* **ASSIGNMENT**
Lines before the one containing "Choose Conferência DCTFWeb from the menu" are excluded; reproduce that line and all lines after it in the entries below, exactly.

* **Dataset records**
□ □ □ □ □ □ □

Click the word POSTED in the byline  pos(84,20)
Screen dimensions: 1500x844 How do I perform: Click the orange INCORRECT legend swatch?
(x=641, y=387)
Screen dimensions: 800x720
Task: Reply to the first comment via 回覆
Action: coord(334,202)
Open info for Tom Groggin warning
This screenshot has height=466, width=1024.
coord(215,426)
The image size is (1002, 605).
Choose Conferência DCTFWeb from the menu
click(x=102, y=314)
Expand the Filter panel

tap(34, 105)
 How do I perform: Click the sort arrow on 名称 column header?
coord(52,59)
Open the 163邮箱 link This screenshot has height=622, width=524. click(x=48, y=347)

□ □ □ □ □ □ □

* **TASK RESULT**
Choose Conferência DCTFWeb from the menu
click(x=102, y=314)
Expand the Filter panel

tap(34, 105)
 How do I perform: Click the sort arrow on 名称 column header?
coord(52,59)
Open the 163邮箱 link This screenshot has height=622, width=524. click(x=48, y=347)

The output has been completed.